Advances in Sphingolipidoses: CRISPR-Cas9 Editing as an Option for Modelling and Therapy
Published on Nov 24, 2019in International Journal of Molecular Sciences4.183
· DOI :10.3390/ijms20235897
Sphingolipidoses are inherited genetic diseases characterized by the accumulation of glycosphingolipids. Sphingolipidoses (SP), which usually involve the loss of sphingolipid hydrolase function, are of lysosomal origin, and represent an important group of rare diseases among lysosomal storage disorders. Initial treatments consisted of enzyme replacement therapy, but, in recent decades, various therapeutic approaches have been developed.

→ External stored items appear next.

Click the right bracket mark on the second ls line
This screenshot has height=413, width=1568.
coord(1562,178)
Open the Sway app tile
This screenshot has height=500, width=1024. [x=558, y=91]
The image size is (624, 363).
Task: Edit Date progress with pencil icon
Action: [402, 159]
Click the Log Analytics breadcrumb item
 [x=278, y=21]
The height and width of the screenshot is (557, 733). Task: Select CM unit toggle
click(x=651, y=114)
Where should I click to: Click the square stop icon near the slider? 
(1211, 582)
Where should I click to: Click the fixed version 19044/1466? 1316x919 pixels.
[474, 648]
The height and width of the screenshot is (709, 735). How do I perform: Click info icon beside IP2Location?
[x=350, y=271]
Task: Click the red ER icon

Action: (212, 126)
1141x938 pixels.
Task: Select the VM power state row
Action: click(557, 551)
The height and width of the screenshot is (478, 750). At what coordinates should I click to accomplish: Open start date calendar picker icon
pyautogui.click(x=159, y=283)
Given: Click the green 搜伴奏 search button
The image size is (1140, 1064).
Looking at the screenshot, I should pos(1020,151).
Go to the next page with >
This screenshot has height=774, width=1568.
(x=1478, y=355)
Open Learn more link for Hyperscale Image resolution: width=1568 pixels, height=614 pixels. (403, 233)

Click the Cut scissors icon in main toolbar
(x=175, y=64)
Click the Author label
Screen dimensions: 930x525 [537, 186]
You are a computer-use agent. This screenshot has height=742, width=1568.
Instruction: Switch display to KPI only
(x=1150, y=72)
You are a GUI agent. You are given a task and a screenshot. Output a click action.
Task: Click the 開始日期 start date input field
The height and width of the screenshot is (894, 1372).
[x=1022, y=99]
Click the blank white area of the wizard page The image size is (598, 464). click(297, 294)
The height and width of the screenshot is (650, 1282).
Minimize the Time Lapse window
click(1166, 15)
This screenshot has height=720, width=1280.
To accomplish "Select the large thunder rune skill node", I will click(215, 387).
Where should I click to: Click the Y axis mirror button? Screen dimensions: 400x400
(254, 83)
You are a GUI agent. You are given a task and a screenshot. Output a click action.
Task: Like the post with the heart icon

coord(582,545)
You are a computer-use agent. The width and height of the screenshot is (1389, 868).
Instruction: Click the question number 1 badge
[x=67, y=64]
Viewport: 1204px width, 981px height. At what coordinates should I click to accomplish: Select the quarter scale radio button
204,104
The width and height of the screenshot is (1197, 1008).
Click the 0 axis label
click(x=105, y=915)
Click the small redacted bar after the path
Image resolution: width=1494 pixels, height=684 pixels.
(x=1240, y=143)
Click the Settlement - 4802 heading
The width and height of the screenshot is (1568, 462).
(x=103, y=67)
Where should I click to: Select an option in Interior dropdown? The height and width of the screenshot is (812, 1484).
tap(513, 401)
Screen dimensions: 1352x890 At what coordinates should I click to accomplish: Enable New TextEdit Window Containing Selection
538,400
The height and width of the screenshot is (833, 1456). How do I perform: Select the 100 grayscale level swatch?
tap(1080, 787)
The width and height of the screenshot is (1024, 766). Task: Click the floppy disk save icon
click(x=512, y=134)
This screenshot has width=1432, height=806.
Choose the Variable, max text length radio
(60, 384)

However, these commonly used treatments for SP fail to be fully effective and do not penetrate the blood–brain barrier. New approaches, such as genome editing, have great potential for both the treatment and study of sphingolipidoses. Here, we review the most recent advances in the treatment and modelling of SP through the application of CRISPR-Cas9 genome editing. CRISPR-Cas9 is currently the most widely used method for genome editing. This technique is versatile; it can be used for altering the regulation of genes involved in sphingolipid degradation and synthesis pathways, interrogating gene function, generating knock out models, or knocking in mutations. CRISPR-Cas9 genome editing is being used as an approach to disease treatment, but more frequently it is utilized to create models of disease. New CRISPR-Cas9-based tools of gene editing with diminished off-targeting effects are evolving and seem to be more promising for the correction of individual mutations. Emerging Prime results and CRISPR-Cas9 difficulties are also discussed.